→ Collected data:
= = = =

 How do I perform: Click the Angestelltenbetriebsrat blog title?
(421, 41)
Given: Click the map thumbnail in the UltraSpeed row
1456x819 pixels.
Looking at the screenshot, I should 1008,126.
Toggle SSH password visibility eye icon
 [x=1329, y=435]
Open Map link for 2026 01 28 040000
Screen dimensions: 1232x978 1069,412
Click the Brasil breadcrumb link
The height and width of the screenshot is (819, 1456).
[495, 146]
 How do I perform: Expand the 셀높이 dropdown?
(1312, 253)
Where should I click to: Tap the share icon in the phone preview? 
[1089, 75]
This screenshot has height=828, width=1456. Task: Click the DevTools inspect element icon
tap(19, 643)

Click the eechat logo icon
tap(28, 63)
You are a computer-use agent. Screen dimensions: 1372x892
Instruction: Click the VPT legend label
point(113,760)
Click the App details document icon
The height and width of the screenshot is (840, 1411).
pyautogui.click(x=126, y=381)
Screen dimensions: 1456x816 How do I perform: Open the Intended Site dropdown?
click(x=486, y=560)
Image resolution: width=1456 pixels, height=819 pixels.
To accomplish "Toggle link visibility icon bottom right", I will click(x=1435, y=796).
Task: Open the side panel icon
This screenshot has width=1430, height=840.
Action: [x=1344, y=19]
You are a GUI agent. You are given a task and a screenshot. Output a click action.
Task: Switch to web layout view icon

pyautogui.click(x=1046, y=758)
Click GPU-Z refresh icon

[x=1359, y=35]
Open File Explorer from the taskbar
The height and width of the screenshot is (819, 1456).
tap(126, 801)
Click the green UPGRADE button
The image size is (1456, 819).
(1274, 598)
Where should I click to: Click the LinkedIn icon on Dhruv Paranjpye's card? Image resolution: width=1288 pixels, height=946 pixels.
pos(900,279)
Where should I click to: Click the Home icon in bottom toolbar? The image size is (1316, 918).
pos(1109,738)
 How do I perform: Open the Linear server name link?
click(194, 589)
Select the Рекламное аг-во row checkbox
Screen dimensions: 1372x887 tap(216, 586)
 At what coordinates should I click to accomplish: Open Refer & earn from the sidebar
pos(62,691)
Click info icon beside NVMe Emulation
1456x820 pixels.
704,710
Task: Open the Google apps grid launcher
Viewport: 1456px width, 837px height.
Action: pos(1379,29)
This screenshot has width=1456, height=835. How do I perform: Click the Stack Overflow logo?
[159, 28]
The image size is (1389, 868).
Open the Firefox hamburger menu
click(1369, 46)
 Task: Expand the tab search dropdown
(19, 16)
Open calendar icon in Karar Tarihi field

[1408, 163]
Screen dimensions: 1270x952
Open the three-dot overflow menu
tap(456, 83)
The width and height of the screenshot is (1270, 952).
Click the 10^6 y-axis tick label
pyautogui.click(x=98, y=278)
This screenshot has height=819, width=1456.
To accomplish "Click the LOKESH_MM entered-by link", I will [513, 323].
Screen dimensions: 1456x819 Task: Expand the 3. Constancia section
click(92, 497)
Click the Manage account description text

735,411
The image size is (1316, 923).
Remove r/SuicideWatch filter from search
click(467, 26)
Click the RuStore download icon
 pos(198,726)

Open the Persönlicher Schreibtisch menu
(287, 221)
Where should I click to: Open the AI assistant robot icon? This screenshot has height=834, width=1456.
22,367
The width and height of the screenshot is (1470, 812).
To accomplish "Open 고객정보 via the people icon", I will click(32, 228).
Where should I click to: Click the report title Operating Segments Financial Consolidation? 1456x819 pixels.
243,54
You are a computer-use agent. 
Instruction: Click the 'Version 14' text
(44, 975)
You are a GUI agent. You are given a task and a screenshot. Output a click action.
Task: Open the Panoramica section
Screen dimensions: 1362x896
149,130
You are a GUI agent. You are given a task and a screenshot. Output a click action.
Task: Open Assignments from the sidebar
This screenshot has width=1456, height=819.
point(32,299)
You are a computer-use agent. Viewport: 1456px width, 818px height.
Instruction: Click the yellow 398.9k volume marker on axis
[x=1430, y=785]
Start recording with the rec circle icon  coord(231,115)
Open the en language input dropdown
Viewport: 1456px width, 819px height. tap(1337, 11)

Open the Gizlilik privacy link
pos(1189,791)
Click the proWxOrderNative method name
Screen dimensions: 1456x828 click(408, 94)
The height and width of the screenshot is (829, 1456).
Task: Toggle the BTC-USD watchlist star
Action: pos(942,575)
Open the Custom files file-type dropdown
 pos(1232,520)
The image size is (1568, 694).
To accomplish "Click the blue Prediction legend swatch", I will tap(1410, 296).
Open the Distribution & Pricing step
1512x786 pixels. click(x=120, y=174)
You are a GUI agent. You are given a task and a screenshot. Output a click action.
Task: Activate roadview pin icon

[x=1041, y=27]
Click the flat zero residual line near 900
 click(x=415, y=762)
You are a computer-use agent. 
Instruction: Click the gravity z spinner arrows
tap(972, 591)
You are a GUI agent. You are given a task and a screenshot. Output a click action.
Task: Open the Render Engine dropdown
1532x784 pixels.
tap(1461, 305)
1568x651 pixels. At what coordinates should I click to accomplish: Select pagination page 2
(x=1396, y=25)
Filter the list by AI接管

= = = =

→ TASK DETAILS:
Of the lines above, output exactly those from the line bearing "This screenshot has height=828, width=1456." through the line bearing "You are a computer-use agent. Screen", inclusive.

→ EXPECTED ANSWER:
This screenshot has height=828, width=1456. Task: Click the DevTools inspect element icon
tap(19, 643)

Click the eechat logo icon
tap(28, 63)
You are a computer-use agent. Screen dimensions: 1372x892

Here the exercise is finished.